Our findings indicated that the chloramphenicol was present at less than two parts per billion (ppb); a low concentration but violative nonetheless. During the hearing, it came to light that the test employed by the exporter had a limit of detection of five parts per million (more than 15,000 times higher than is necessary to afford protection from violative findings in Europe). European Union regulations demand that analytical techniques employed for detection of chloramphenicol must be able to detect the antibiotic at 0.3 ppb or less, so this was an unfortunate case where a food producer was diligently employing an analytical technique completely oblivious to the fact that the test itself was not fit-for-purpose. In other words, the test result did not provide the correct information to allow the producer to make an appropriate decision.

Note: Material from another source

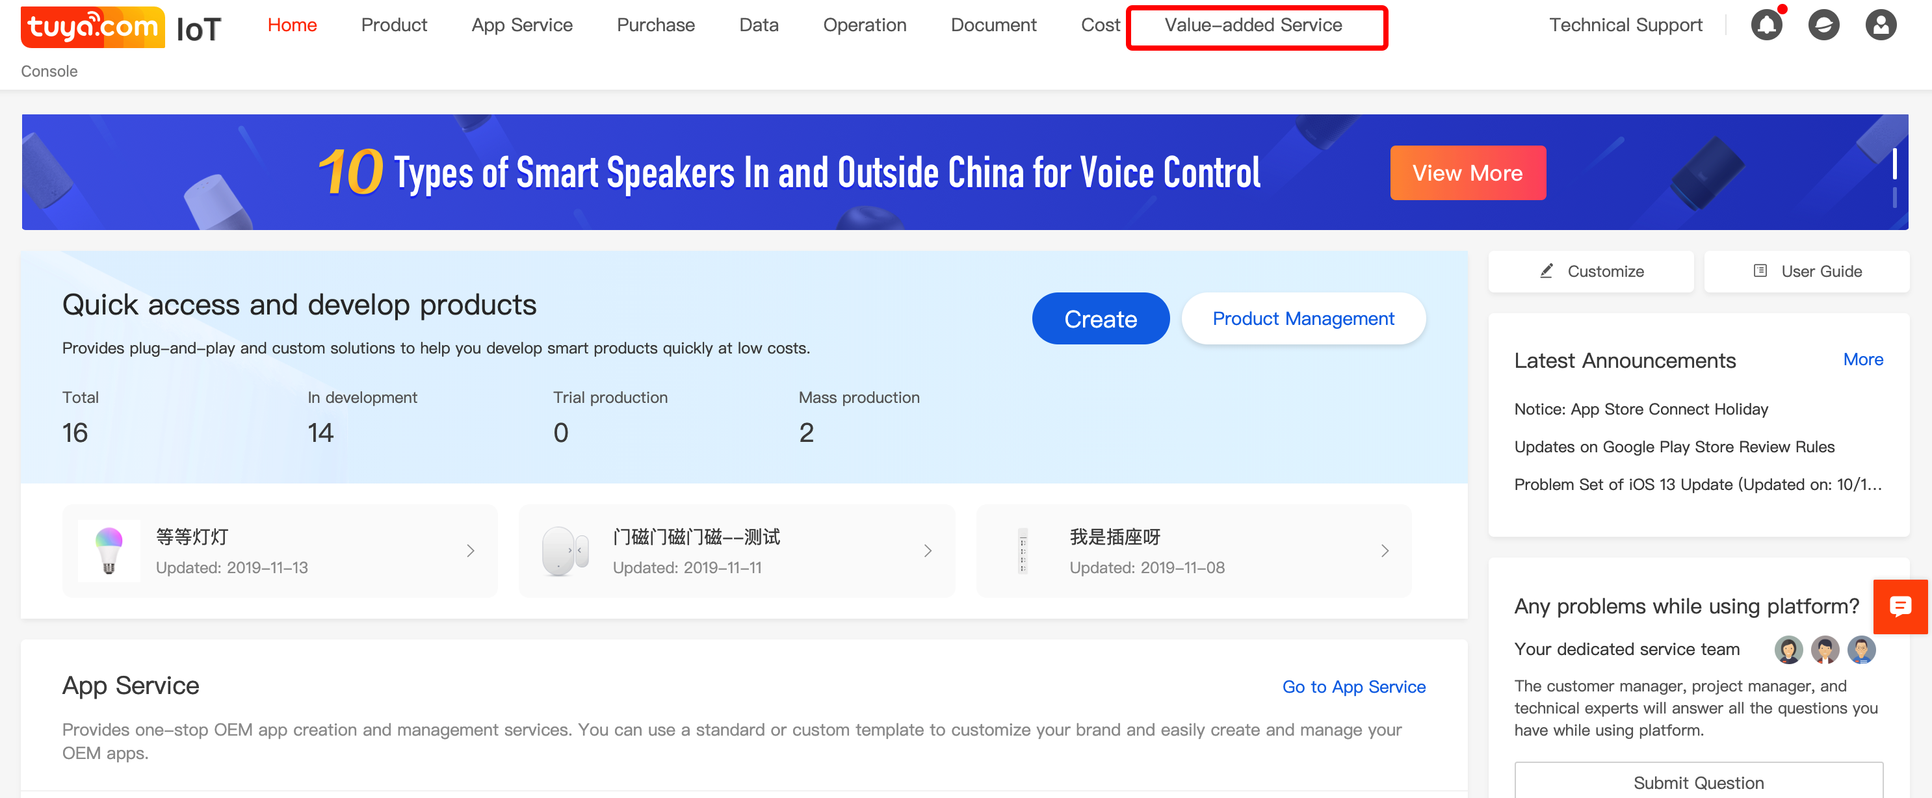Click the Customize pencil icon
The image size is (1932, 798).
point(1546,271)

This unfortunate example perfectly illustrates the importance of understanding the purpose of testing before we even begin to evaluate the parameters that need to be characterised (accuracy, precision, sensitivity, specificity, robustness, etc.) alongside those that may exert a significant effect, such as changing matrix. 

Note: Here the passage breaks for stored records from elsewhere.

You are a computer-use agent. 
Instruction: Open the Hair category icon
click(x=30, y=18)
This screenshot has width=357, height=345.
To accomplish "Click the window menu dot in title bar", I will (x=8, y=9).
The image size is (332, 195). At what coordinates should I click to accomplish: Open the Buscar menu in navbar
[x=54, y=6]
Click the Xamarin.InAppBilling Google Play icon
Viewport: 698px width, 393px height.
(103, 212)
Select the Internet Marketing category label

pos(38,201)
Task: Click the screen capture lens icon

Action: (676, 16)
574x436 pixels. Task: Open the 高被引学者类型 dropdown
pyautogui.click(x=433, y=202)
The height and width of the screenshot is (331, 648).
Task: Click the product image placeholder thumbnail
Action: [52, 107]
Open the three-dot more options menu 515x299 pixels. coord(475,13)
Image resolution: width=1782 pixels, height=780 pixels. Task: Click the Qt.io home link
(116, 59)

It's often stated that 'we can't test our way to safe food,' and indeed this is true.  Testing can only definitively tell us that the piece of food that we just destroyed in the testing process was safe. Rather, effective food safety is built in through a series of systems employed during production processes, designed to minimise the possibility of hazards being introduced. Those systems themselves need to be continually monitored through testing to verify their efficacy. Additionally, regulatory bodies are also required to carry out a significant level of surveillance testing to ensure the systems are being employed effectively across the industry. If the verification tests are not fit-for-purpose then there can be no assurance that the systems are affording any protection.

Traditionally, fitness-for-purpose of individual analytical test methods has been verified through the establishment of reference methods, which have undergone very extensive collaborative studies in the hands of numerous scientists from a large number of laboratories. Whilst this is very time-consuming, such methods can play a valuable role in settlement of disputes arising when there is poor agreement between findings in different laboratories. One reason for the different findings could lie in the fact that scientists may make the assumption that reference methods do not require some level of validation to demonstrate in-house efficacy. More often, however, these discrepancies occur because the development of reference methods cannot keep pace with scientific advances and the reference methods themselves become outmoded and inefficient and are therefore no longer the method of choice for routine use in busy food safety laboratories.

The World Trade Organisation's Technical Barriers to Trade agreement encourages countries to recognise each others' procedures for assessing whether a product conforms. However, this potential for disputed laboratory findings creates a very real challenge for countries to accept the assurances given by their trading partners regarding the safety of foods produced overseas.

In the absence of universally accepted and enforced harmonised criteria to assess the fitness-for-purpose of analytical methods, authorities will always have doubts about the efficacy of tests employed elsewhere and will be forced to carry out high level of verification (re-testing) at import. Conversely, adoption of universally accepted in-house validation procedures permits authorities to move from a regular and frequent inspection based approach to regulating the safety of food imports, to a regular but infrequent audit based approach to ensure the procedures employed overseas offer equivalent guarantees of safety as those employed for domestically produced foods.